If you are unable to make your scheduled loan payments, contact your loan servicer immediately. Your servicer can help you understand your options for keeping your loan in good standing. For example, you may wish to change your repayment plan to lower your monthly payment or request a deferment or forbearance that allows you to temporarily stop or lower the payments on your loan.Learn more about deferment and forbearance options.
As a parent PLUS loan borrower, can I transfer responsibility for repaying the loan to my child?
No, a Direct PLUS Loan made to a parent cannot be transferred to the child. You, the parent borrower, are legally responsible for repaying the loan.
Can I cancel the loan if I decide that I don’t need it or if I need less than the amount offered?
Yes. Before your loan money is disbursed, you may cancel all or part of your loan at any time by notifying your child’s school. After your loan is disbursed, you may cancel all or part of the loan within certain time frames. Your promissory note and additional information you’ll receive from the school will explain the procedures and time frames for canceling your loan.
Can my loan ever be forgiven (canceled) or discharged?
Under certain conditions, you may be eligible to have all or part of your loan forgiven (canceled) or discharged. Find out about loan forgiveness, cancellation, and discharge.
If you are seeking Public Service Loan Forgiveness, you will need to repay your loans under an income-driven repayment plan.

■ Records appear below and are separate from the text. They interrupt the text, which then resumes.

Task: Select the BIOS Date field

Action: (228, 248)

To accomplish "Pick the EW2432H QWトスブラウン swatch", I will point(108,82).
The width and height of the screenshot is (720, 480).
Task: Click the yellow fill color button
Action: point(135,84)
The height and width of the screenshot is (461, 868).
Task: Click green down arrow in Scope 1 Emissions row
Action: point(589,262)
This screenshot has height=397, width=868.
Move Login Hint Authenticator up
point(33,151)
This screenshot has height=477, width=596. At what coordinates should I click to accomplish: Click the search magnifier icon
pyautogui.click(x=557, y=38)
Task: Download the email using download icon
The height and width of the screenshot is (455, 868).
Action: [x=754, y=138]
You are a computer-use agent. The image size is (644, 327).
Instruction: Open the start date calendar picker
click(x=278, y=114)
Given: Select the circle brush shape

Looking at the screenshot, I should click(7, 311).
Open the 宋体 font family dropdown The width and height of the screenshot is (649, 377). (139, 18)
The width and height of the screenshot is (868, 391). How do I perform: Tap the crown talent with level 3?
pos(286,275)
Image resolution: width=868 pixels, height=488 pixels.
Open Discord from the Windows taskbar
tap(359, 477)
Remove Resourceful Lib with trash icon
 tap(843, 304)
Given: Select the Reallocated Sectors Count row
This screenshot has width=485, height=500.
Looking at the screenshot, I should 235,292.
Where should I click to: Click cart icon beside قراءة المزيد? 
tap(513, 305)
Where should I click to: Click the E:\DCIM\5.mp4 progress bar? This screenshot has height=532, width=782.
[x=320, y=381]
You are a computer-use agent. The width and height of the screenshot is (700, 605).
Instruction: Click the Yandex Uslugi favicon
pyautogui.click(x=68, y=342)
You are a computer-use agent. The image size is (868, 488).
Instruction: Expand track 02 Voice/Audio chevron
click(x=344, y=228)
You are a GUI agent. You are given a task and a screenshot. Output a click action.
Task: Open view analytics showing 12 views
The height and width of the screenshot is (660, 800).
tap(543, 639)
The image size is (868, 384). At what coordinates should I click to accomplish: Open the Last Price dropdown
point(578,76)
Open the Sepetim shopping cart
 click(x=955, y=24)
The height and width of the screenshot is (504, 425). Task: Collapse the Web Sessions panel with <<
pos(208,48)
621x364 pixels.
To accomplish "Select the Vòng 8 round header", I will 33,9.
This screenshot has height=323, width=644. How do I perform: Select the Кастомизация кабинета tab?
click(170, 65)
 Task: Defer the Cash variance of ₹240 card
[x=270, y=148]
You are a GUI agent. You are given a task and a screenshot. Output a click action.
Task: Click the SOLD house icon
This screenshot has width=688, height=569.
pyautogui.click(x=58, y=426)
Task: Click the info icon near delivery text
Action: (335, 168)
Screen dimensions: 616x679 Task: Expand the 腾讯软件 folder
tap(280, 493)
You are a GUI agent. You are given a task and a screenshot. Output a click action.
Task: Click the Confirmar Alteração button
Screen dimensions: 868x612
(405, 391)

The Income-Contingent Repayment Plan is the only income-driven repayment plan available to parent PLUS borrowers, and to repay your parent PLUS loans under the Income-Contingent Repayment Plan, you must first consolidate the loans into a Direct Consolidation Loan.
Where can I find information about the parent PLUS loans I’ve received?
Visit “My Aid” to view information about all of the federal student loans and other financial aid you have received and to get contact information for your loan servicer.